PROBLEM DETAILS: What you should give back is a precise copy of the lines below from the one containing "Task: Select Guido PINI's Husqvarna bike cell" through the one containing "Given: Collapse the", with no pictures.

RECORDS FOR THE EXERCISE:
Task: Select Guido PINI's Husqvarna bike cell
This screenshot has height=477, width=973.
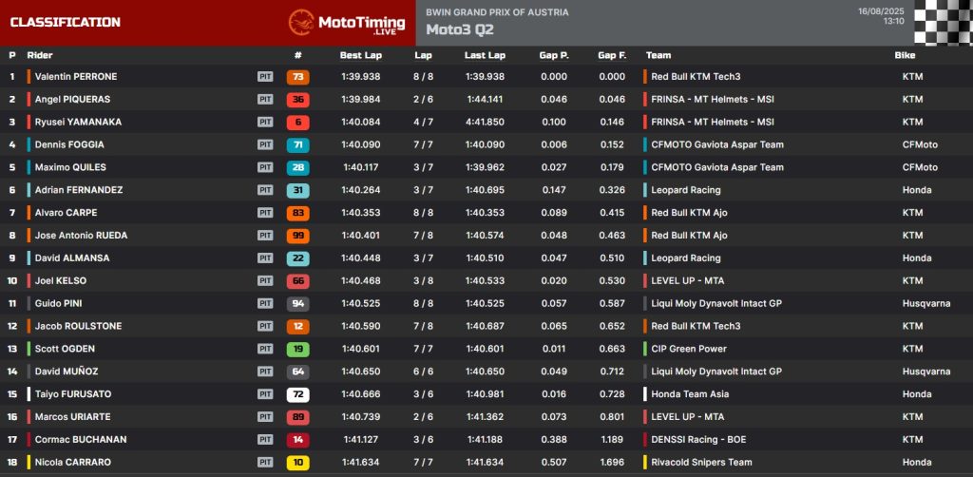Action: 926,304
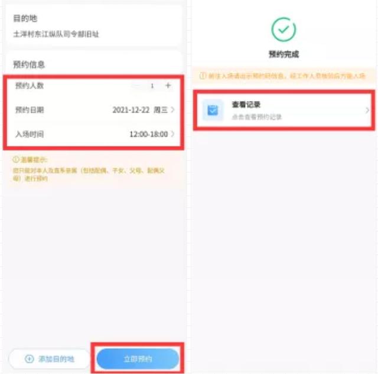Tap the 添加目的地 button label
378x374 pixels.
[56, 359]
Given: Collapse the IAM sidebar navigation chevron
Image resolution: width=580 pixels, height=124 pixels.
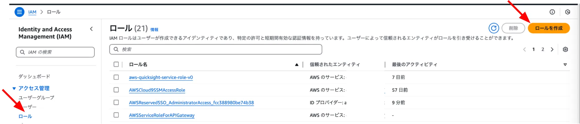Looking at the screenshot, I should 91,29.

* * *

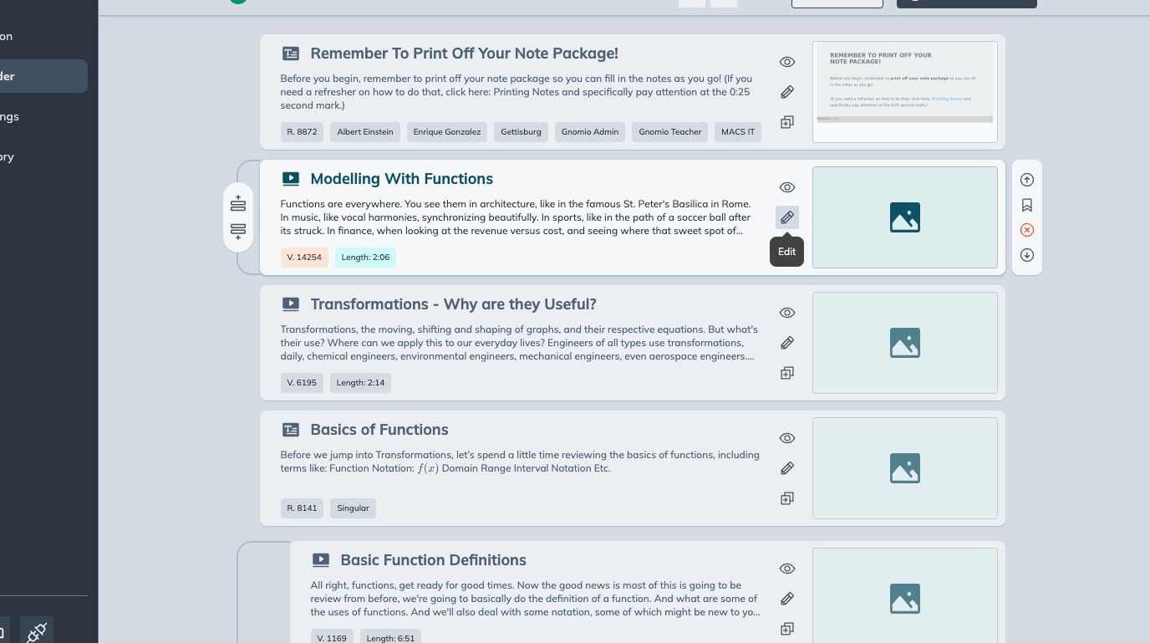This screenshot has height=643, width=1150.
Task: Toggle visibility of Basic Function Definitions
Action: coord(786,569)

EXERCISE SOLUTION:
Task: Select Guido PINI's Husqvarna bike cell
This screenshot has height=477, width=973.
Action: 926,304
Tap the 添加目的地 button label
378x374 pixels.
[56, 359]
Given: Collapse the IAM sidebar navigation chevron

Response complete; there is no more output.